Aim of the exercise:
Where the string "Task" occurs in a line of the entries below, copy that line.

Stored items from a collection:

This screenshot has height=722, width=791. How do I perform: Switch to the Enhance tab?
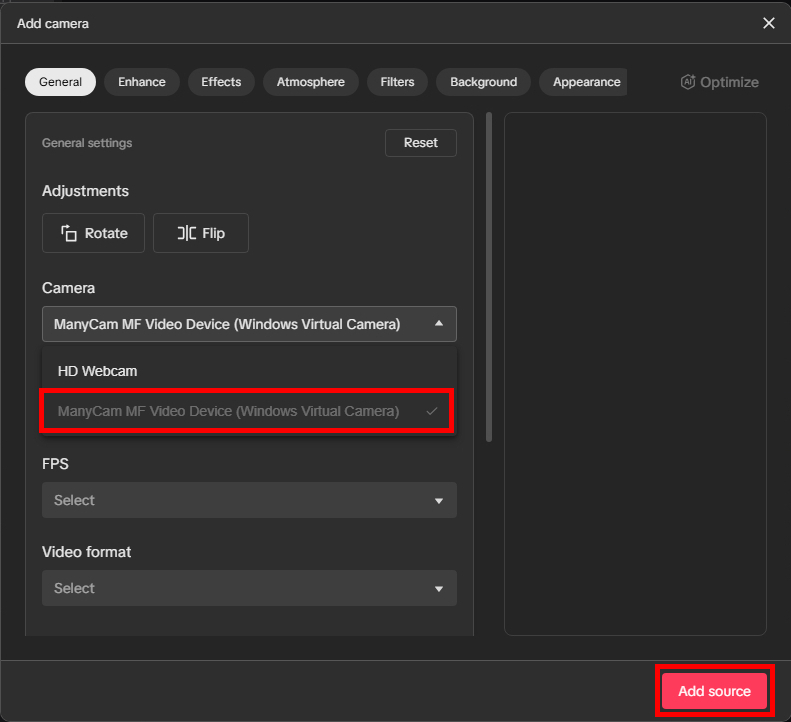141,82
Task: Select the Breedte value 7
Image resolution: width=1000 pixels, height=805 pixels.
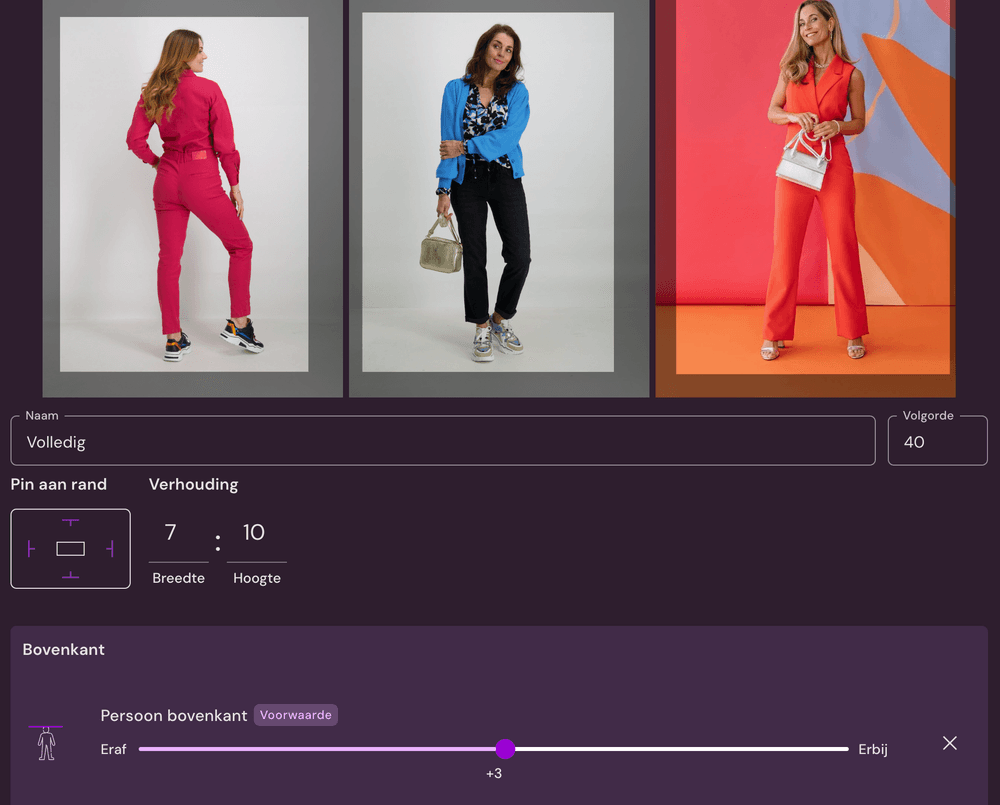Action: [178, 533]
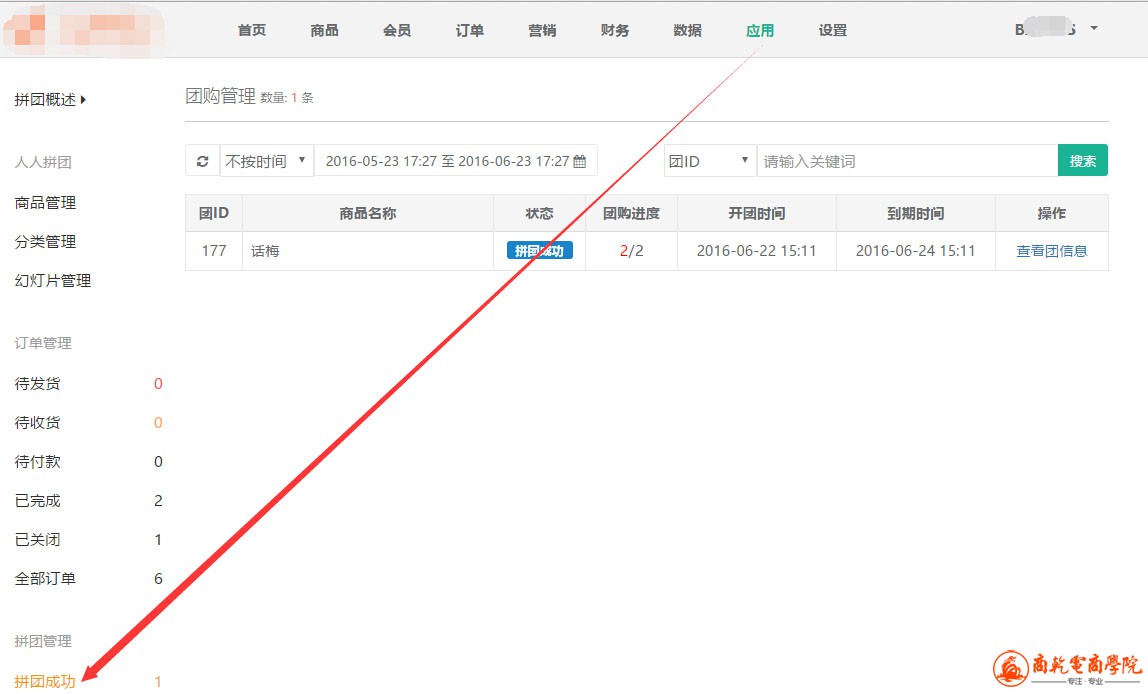Go to the 订单 top menu

[469, 30]
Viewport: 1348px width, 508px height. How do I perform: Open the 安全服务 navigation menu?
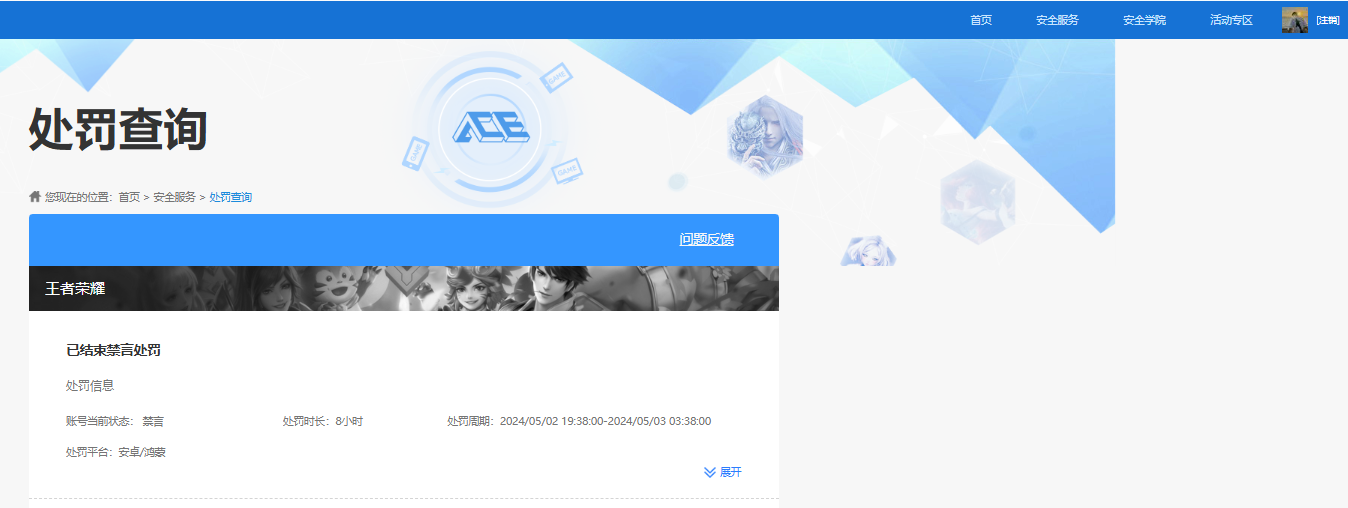click(1057, 20)
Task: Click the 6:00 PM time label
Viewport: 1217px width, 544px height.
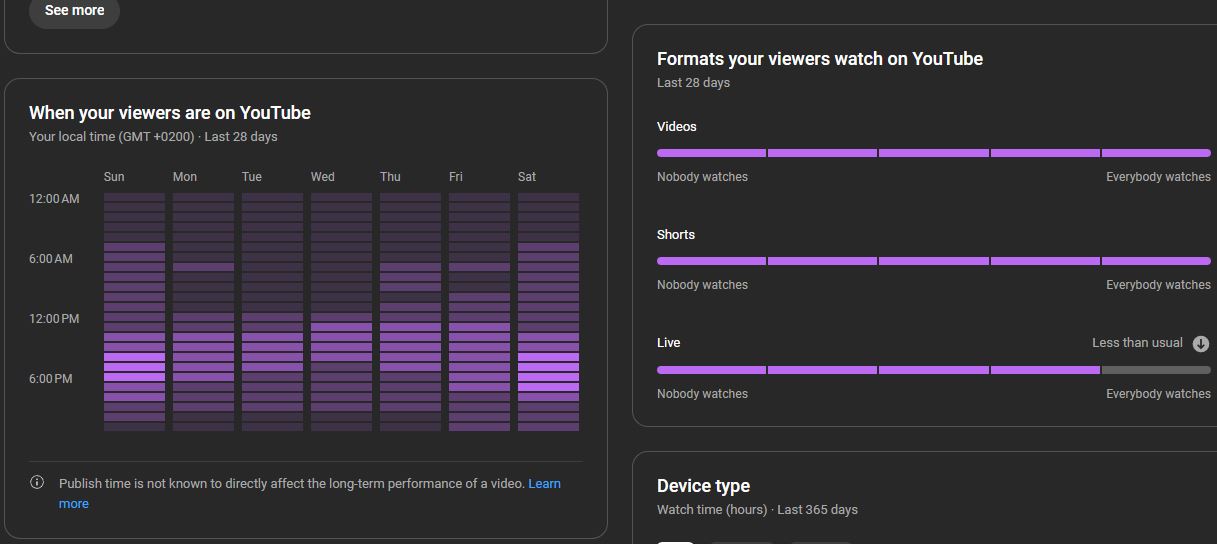Action: [51, 379]
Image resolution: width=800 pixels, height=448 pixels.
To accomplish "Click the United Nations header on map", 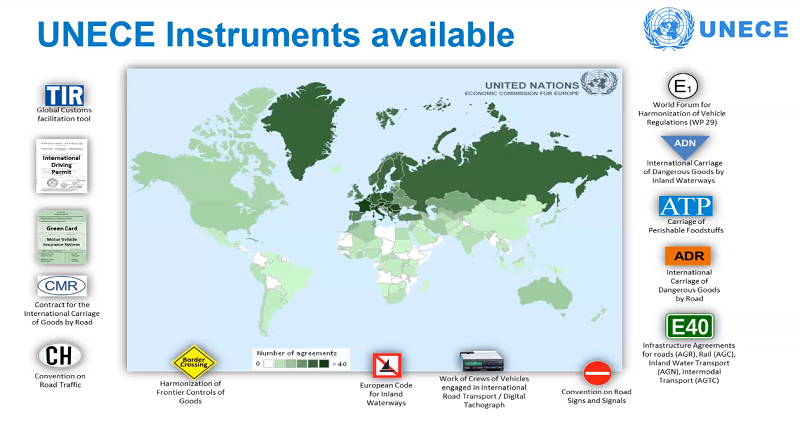I will pyautogui.click(x=529, y=87).
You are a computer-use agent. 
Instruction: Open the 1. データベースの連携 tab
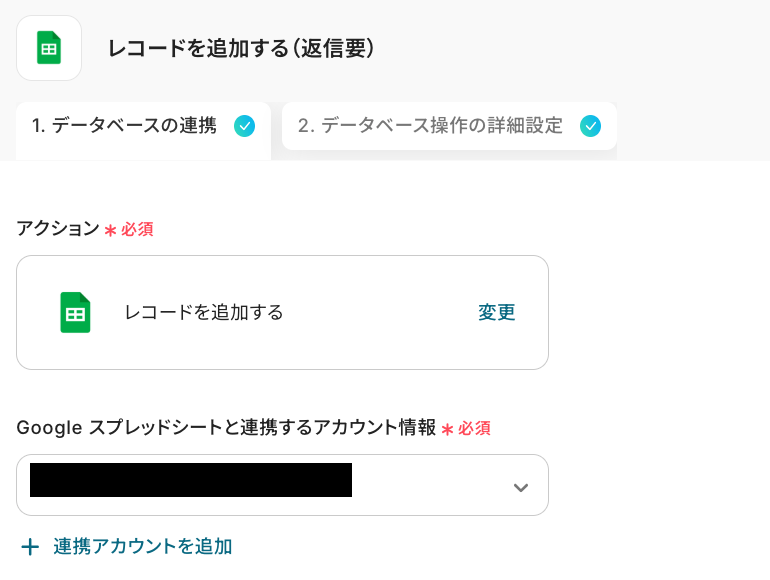[124, 126]
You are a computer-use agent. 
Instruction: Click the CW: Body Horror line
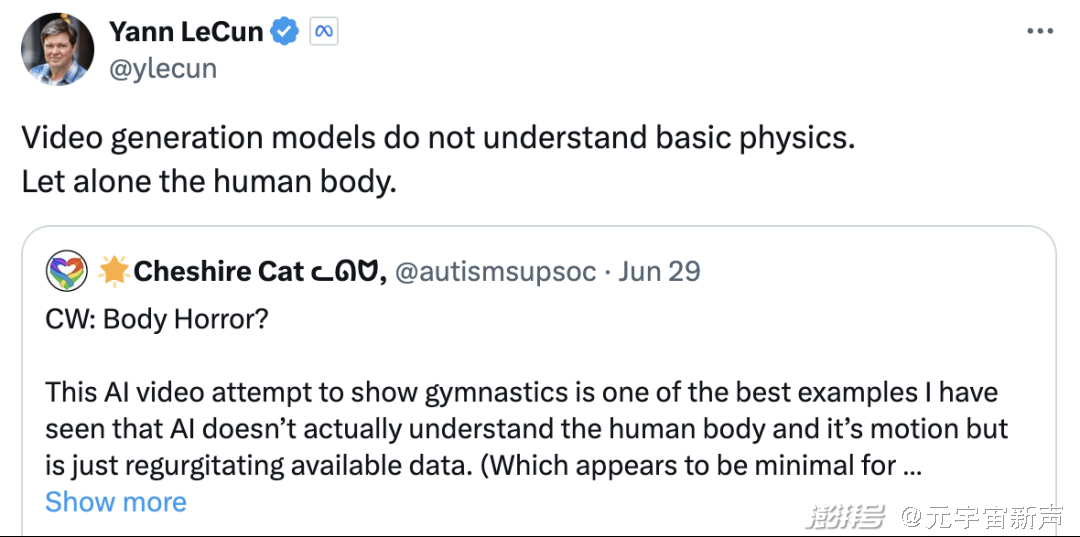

Exercise solution:
Task: Select the Breedte value 7
Task: Click the 6:00 PM time label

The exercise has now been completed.